━━━ Recorded data

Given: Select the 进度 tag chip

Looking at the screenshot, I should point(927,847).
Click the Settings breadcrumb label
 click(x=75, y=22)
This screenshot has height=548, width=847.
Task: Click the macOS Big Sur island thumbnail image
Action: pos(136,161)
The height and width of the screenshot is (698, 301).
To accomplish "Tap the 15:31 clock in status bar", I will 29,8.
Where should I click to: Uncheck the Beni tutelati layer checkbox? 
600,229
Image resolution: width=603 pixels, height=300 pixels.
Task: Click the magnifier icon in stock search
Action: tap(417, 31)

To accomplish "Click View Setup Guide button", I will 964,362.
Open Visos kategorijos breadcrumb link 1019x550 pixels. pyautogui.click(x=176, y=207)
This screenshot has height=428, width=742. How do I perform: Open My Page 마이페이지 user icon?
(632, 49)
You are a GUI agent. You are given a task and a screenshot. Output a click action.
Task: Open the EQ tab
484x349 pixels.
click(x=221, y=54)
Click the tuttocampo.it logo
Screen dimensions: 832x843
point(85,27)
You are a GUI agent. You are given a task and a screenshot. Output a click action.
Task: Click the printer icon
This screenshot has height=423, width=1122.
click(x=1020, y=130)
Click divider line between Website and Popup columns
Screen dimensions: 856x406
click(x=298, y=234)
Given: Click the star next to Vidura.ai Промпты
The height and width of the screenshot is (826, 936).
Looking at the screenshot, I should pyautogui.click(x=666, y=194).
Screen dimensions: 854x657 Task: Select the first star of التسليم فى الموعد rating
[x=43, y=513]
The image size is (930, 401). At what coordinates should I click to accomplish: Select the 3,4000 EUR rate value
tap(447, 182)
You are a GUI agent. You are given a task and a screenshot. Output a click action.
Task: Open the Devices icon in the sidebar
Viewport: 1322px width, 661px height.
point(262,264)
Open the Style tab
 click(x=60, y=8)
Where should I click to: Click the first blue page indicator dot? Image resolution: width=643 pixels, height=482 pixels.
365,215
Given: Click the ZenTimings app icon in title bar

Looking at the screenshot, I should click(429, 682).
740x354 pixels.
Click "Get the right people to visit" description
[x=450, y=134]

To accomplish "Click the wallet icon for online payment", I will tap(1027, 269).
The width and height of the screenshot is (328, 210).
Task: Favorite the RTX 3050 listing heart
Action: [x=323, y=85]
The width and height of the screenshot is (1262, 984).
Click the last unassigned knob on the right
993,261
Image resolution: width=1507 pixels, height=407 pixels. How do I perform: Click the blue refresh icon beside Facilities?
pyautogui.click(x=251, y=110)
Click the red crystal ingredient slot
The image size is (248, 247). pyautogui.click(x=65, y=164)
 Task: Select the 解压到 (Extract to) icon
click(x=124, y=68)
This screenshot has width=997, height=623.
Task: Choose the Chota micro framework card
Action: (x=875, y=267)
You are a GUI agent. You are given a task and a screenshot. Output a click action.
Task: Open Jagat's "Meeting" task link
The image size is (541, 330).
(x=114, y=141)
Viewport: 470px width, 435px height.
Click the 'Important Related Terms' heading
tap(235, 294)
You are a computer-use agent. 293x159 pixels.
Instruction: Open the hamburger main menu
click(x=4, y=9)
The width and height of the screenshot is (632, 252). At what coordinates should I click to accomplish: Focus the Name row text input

━━━━━━

Transcribe all the material, making sure each line matches the original.

Task response
Given: Select the 进度 tag chip

Looking at the screenshot, I should point(927,847).
Click the Settings breadcrumb label
 click(x=75, y=22)
This screenshot has height=548, width=847.
Task: Click the macOS Big Sur island thumbnail image
Action: pos(136,161)
The height and width of the screenshot is (698, 301).
To accomplish "Tap the 15:31 clock in status bar", I will 29,8.
Where should I click to: Uncheck the Beni tutelati layer checkbox? 
600,229
Image resolution: width=603 pixels, height=300 pixels.
Task: Click the magnifier icon in stock search
Action: tap(417, 31)

To accomplish "Click View Setup Guide button", I will 964,362.
Open Visos kategorijos breadcrumb link 1019x550 pixels. pyautogui.click(x=176, y=207)
This screenshot has height=428, width=742. How do I perform: Open My Page 마이페이지 user icon?
(632, 49)
You are a GUI agent. You are given a task and a screenshot. Output a click action.
Task: Open the EQ tab
484x349 pixels.
click(x=221, y=54)
Click the tuttocampo.it logo
Screen dimensions: 832x843
point(85,27)
You are a GUI agent. You are given a task and a screenshot. Output a click action.
Task: Click the printer icon
This screenshot has height=423, width=1122.
click(x=1020, y=130)
Click divider line between Website and Popup columns
Screen dimensions: 856x406
click(x=298, y=234)
Given: Click the star next to Vidura.ai Промпты
The height and width of the screenshot is (826, 936).
Looking at the screenshot, I should pyautogui.click(x=666, y=194).
Screen dimensions: 854x657 Task: Select the first star of التسليم فى الموعد rating
[x=43, y=513]
The image size is (930, 401). At what coordinates should I click to accomplish: Select the 3,4000 EUR rate value
tap(447, 182)
You are a GUI agent. You are given a task and a screenshot. Output a click action.
Task: Open the Devices icon in the sidebar
Viewport: 1322px width, 661px height.
point(262,264)
Open the Style tab
 click(x=60, y=8)
Where should I click to: Click the first blue page indicator dot? Image resolution: width=643 pixels, height=482 pixels.
365,215
Given: Click the ZenTimings app icon in title bar

Looking at the screenshot, I should click(429, 682).
740x354 pixels.
Click "Get the right people to visit" description
[x=450, y=134]

To accomplish "Click the wallet icon for online payment", I will tap(1027, 269).
The width and height of the screenshot is (328, 210).
Task: Favorite the RTX 3050 listing heart
Action: [x=323, y=85]
The width and height of the screenshot is (1262, 984).
Click the last unassigned knob on the right
993,261
Image resolution: width=1507 pixels, height=407 pixels. How do I perform: Click the blue refresh icon beside Facilities?
pyautogui.click(x=251, y=110)
Click the red crystal ingredient slot
The image size is (248, 247). pyautogui.click(x=65, y=164)
 Task: Select the 解压到 (Extract to) icon
click(x=124, y=68)
This screenshot has width=997, height=623.
Task: Choose the Chota micro framework card
Action: (x=875, y=267)
You are a GUI agent. You are given a task and a screenshot. Output a click action.
Task: Open Jagat's "Meeting" task link
The image size is (541, 330).
(x=114, y=141)
Viewport: 470px width, 435px height.
Click the 'Important Related Terms' heading
tap(235, 294)
You are a computer-use agent. 293x159 pixels.
Instruction: Open the hamburger main menu
click(x=4, y=9)
The width and height of the screenshot is (632, 252). At what coordinates should I click to accomplish: Focus the Name row text input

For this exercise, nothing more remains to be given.